Markets: Law Society backs bid to remove restrictions

The Services Directive adopted by the European Parliament last week has left the position regarding legal services 'confusing' and 'ambiguous', solicitors have complained.


Despite the successful adoption of a Law Society amendment to the directive - designed to ensure that lawyers are included in its provisions - a statement from the parliament itself listed legal services as an excluded sector last week.


If legal services are covered, it will make it easier for solicitors to enter European markets by removing restrictions relating to publicity, insurance and multi-disciplinary partnerships.


The Law Society amendment provided that legal services should only be excluded from the directive 'to the extent that they are already covered by the existing lawyers' directive'. A second Law Society amendment that safeguarded the Solicitors Compensation Fund was also accepted.

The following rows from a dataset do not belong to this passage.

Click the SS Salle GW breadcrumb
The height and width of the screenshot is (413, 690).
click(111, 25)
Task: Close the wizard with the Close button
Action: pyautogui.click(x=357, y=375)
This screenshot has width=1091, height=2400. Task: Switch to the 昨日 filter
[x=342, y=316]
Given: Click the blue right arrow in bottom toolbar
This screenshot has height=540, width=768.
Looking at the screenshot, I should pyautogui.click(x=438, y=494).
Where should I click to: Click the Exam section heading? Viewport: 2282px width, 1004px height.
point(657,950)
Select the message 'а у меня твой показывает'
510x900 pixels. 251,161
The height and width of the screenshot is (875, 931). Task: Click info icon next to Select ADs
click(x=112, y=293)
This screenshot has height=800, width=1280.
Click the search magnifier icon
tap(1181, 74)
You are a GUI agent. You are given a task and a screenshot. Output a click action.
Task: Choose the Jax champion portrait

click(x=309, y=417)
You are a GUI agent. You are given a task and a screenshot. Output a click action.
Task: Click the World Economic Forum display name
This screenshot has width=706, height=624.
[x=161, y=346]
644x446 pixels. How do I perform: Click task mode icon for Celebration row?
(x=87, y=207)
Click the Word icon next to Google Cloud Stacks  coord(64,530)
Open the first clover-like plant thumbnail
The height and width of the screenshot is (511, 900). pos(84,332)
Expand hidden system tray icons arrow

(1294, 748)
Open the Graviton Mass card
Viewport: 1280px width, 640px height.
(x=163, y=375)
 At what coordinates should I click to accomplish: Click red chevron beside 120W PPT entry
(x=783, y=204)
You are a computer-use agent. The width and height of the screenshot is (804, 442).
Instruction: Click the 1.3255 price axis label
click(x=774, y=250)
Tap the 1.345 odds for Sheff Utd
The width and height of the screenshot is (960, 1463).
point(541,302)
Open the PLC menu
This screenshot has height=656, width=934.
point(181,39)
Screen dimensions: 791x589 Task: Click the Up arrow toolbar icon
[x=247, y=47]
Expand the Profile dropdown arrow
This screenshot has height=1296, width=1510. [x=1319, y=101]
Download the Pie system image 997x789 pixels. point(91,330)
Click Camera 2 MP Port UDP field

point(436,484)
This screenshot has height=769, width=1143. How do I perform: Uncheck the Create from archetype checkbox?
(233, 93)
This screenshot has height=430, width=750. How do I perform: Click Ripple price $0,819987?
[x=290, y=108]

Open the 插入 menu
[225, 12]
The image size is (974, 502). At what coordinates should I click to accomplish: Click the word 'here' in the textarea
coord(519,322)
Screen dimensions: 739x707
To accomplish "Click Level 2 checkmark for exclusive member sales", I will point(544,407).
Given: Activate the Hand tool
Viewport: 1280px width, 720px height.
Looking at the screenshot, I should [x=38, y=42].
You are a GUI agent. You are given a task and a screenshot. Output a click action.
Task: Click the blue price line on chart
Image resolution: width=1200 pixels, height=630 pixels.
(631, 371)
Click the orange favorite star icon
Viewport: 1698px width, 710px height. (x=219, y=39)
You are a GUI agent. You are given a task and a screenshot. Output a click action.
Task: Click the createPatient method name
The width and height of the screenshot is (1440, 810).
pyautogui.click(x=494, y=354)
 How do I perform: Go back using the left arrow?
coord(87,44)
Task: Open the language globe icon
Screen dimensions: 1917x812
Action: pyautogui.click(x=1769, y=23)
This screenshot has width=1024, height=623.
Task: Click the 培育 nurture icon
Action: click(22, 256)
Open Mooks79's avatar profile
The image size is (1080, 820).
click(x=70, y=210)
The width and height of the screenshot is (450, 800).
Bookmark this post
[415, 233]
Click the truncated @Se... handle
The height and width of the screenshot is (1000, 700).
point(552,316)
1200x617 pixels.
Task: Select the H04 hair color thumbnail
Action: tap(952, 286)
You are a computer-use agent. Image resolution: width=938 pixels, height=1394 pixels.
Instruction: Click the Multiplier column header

The directive will now go to the European Commission for more precise drafting.


The Law Society's head of EU affairs, June O'Keeffe, said: 'The situation is ambiguous and unclear. The commission will now come forward with an amended proposal at the end of April, based on the parliament's text. The commission in its original text was in favour of including lawyers.'


She added: 'The inclusion of legal services fits in with the Law Society's overall philosophy with regard to creating new markets for solicitors, and doing away with barriers, provided that the burdens imposed on solicitors and regulatory bodies are not disproportionate.'


Jonathan Goldsmith, secretary-general of European lawyers' organisation the Council of Bars and Law Societies of Europe (CCBE), said: 'At present, there is ambiguity and it is pretty confusing for lawyers. The French and Spanish versions [of the directive] mean lawyers are totally excluded, whereas the English version means they are partly in, and partly out.'


He predicted that the commission will accept the parliamentary text in relation to lawyers, and read it as lawyers being partly in and partly out. The CCBE is against the inclusion of lawyers, in part because there are existing lawyer-specific directives.